= Beginning of Section =

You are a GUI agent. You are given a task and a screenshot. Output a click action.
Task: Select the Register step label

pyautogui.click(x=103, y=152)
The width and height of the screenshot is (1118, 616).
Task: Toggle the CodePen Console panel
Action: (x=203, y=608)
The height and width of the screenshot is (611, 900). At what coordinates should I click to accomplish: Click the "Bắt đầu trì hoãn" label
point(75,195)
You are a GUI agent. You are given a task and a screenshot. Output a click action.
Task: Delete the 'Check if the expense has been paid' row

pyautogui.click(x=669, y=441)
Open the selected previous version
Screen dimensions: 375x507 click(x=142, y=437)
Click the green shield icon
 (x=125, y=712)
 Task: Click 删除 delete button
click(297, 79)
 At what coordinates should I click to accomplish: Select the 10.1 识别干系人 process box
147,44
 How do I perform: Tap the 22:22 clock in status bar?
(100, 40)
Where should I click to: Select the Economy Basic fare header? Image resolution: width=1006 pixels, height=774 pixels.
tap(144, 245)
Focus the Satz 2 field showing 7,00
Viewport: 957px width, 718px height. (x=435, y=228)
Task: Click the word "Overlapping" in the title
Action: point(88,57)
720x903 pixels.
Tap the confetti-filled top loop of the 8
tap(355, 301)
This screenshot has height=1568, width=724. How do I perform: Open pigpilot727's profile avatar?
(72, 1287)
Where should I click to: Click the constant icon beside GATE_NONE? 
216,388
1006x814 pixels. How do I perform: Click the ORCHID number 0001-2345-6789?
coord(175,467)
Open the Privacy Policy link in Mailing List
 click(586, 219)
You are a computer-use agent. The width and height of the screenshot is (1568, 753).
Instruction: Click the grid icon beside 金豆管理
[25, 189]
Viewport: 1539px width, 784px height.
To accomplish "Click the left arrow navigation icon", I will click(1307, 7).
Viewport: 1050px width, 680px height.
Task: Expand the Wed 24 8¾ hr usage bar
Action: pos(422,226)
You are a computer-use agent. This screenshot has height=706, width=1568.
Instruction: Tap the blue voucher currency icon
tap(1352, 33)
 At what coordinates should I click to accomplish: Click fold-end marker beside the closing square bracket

= End of Section =

ACTIVITY
Write out the material above exactly, leaving out no line.

OUTPUT BELOW
You are a GUI agent. You are given a task and a screenshot. Output a click action.
Task: Select the Register step label

pyautogui.click(x=103, y=152)
The width and height of the screenshot is (1118, 616).
Task: Toggle the CodePen Console panel
Action: (x=203, y=608)
The height and width of the screenshot is (611, 900). At what coordinates should I click to accomplish: Click the "Bắt đầu trì hoãn" label
point(75,195)
You are a GUI agent. You are given a task and a screenshot. Output a click action.
Task: Delete the 'Check if the expense has been paid' row

pyautogui.click(x=669, y=441)
Open the selected previous version
Screen dimensions: 375x507 click(x=142, y=437)
Click the green shield icon
 (x=125, y=712)
 Task: Click 删除 delete button
click(297, 79)
 At what coordinates should I click to accomplish: Select the 10.1 识别干系人 process box
147,44
 How do I perform: Tap the 22:22 clock in status bar?
(100, 40)
Where should I click to: Select the Economy Basic fare header? Image resolution: width=1006 pixels, height=774 pixels.
tap(144, 245)
Focus the Satz 2 field showing 7,00
Viewport: 957px width, 718px height. (x=435, y=228)
Task: Click the word "Overlapping" in the title
Action: point(88,57)
720x903 pixels.
Tap the confetti-filled top loop of the 8
tap(355, 301)
This screenshot has height=1568, width=724. How do I perform: Open pigpilot727's profile avatar?
(72, 1287)
Where should I click to: Click the constant icon beside GATE_NONE? 
216,388
1006x814 pixels. How do I perform: Click the ORCHID number 0001-2345-6789?
coord(175,467)
Open the Privacy Policy link in Mailing List
 click(586, 219)
You are a computer-use agent. The width and height of the screenshot is (1568, 753).
Instruction: Click the grid icon beside 金豆管理
[25, 189]
Viewport: 1539px width, 784px height.
To accomplish "Click the left arrow navigation icon", I will click(1307, 7).
Viewport: 1050px width, 680px height.
Task: Expand the Wed 24 8¾ hr usage bar
Action: pos(422,226)
You are a computer-use agent. This screenshot has height=706, width=1568.
Instruction: Tap the blue voucher currency icon
tap(1352, 33)
 At what coordinates should I click to accomplish: Click fold-end marker beside the closing square bracket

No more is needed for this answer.